Traducido del inglés para Rebelión por Sinfo Fernández
Al ojear el libro «Obama Wars» de Bob Woodward, no debería haberme sorprendido el hecho de que en el índice no aparezca ningún apartado en el que se aluda a la «inteligencia». Los extractos que con cuentagotas han ido apareciendo esta semana habían ido dejando claro que no había, en efecto, ninguna anotación de inteligencia en el desordenado proceso que el pasado otoño metió hasta el cuello a la administración Obama en el Gran Lodazal, tomando prestada la expresión de la canción de Pete Seeger de la época de Vietnam.
Antes de leer el libro de Woodward, los extractos ya publicados habían creado dudas en mi mente de que la Casa Blanca de Obama pudiera estar ofreciendo un proceso tan chapucero, y tan fuera de la realidad, de toma de decisiones. En mis treinta años de análisis sobre los servicios de inteligencia, había visto mucha irresponsabilidad en la Casa Blanca pero, francamente, costaba creer que en esta ocasión hubieran podido llegar a ser tan cutres.
¿Podía ser cierto que, después de hundirse en el Gran Lodazal desde las rodillas hasta la cintura en su temprana decisión en 2009 de enviar 21.000 soldados más, el Presidente hubiera decidido después hundirse hasta el cuello sin llevar a cabo una revisión global de inteligencia sobre las consecuencias del anterior reforzamiento, así como una valoración formal del probable impacto de otra nueva escalada?
Como se ha podido comprobar, el ingenuo era yo. No puedo ya más que acabar concluyendo que una mezcla de arrogancia presidencial de inocencia en el exterior y de burda política en casa hizo que Barack Obama se deslizara hacia una decisión que va a costar miles de vidas más y que, finalmente, será su ruina política. Añadan a la mezcla un cucharada de cobardía, ¿por qué no decirlo claramente? Después, remuevan. El procedimiento (o la ausencia de él) seguido el pasado otoño aseguró prácticamente que el Presidente Barack Obama se viera obligado, en contra de lo que eran claramente sus mejores instintos, a dejarse meter cada vez más profundamente en Afganistán en una cada vez más aguda Marcha de la Locura por todos esos de las cuatro estrellas. Sus asesores de inteligencia y seguridad, también ellos ingenuos y sin experiencia, le fallaron miserablemente al Presidente.
¿Inteligencia? ¿Quién la necesita?
Aquellos que están familiarizados con la historia de la toma de decisiones de política exterior de la Casa Blanca de finales del siglo XX saben que casi nunca se adopta una decisión importante sin contar con las aportaciones de la CIA y otras agencias de inteligencia. Hiciera caso o no el Presidente a las Estimaciones de la Inteligencia Nacional (NIE, por sus siglas en inglés), era de rigor encargar una NIE antes de adoptar decisiones importantes.
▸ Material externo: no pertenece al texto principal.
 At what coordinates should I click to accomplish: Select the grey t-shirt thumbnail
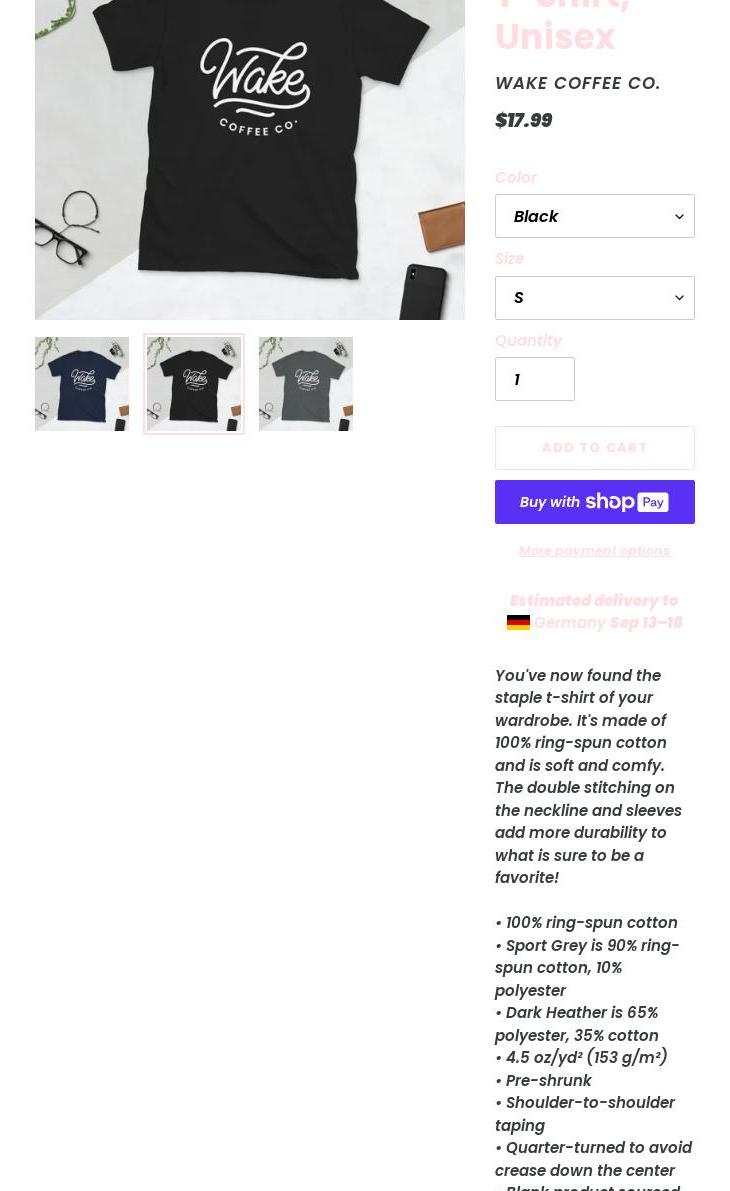pyautogui.click(x=305, y=384)
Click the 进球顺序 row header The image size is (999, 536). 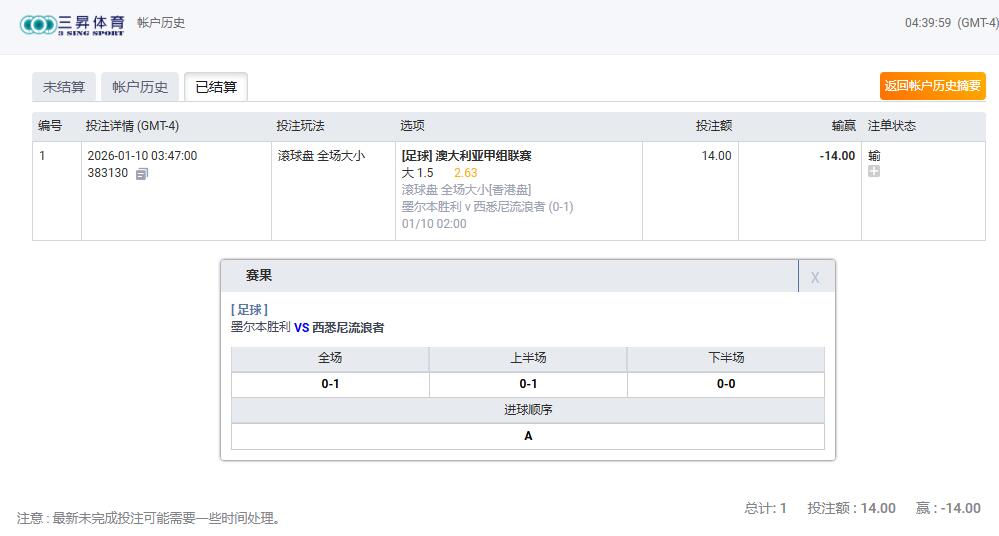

El asesor de seguridad nacional de Obama, el ex marine de cuatro estrellas James Jones, tenía que haber sido consciente de esto. En efecto, el anterior tres estrellas, ahora embajador de Estados Unidos en Afganistán, Karl Eikenberry, estuvo mendigando un tipo así de evaluación mientras en la Casa Blanca tenían lugar las deliberaciones. El embajador tenía más conocimientos sobre el terreno de Afganistán que todos los demás hombres, y mujeres, del Presidente juntos.
Antes de retirarse del Ejército, el teniente general Eikenberry había hecho dos visitas en momentos culminantes de la situación. Durante 2002-2003 tuvo la nada envidiable tarea de intentar reconstruir el ejército nacional y las fuerzas de policía afganas. Luego estuvo sirviendo durante dieciocho meses (2005-2007) como comandante de todas las fuerzas presentes en Afganistán.
En un cable enviado desde Kabul el 9 de noviembre de 2009, Eikenberry hacía saber que discrepaba en gran medida con «la propuesta estrategia de contrainsurgencia basada en un inmenso incremento, tipo o todo o nada, de las tropas estadounidenses». Señaló que había «variables no consideradas» en el plan del Pentágono para una nueva escalada, como «los santuarios pakistaníes y el débil liderazgo afgano», que podrían «impedirnos conseguir nuestros objetivos estratégicos, sin que importe nada la cifra de nuevos soldados que podamos enviar». Eikenverry advirtió específicamente que podría «no haber forma de salir de allí».
Insistió en la necesidad de considerar «todas las variables del mundo real a la hora de evaluar el plan de contrainsurgencia propuesto». Confiando en que una valoración honesta de inteligencia advertiría de la existencia de problemas similares, abogó por un «análisis global e interdisciplinario de todas nuestras opciones estratégicas».
Eikenberry difícilmente habría sido más contundente cuando advirtió contra una decisión prematura sobre un incremento de tropas, sosteniendo «no hay más remedio que ampliar el alcance de nuestro análisis y considerar alternativas dentro de Afganistán más allá del esfuerzo de contrainsurgencia estrictamente militar».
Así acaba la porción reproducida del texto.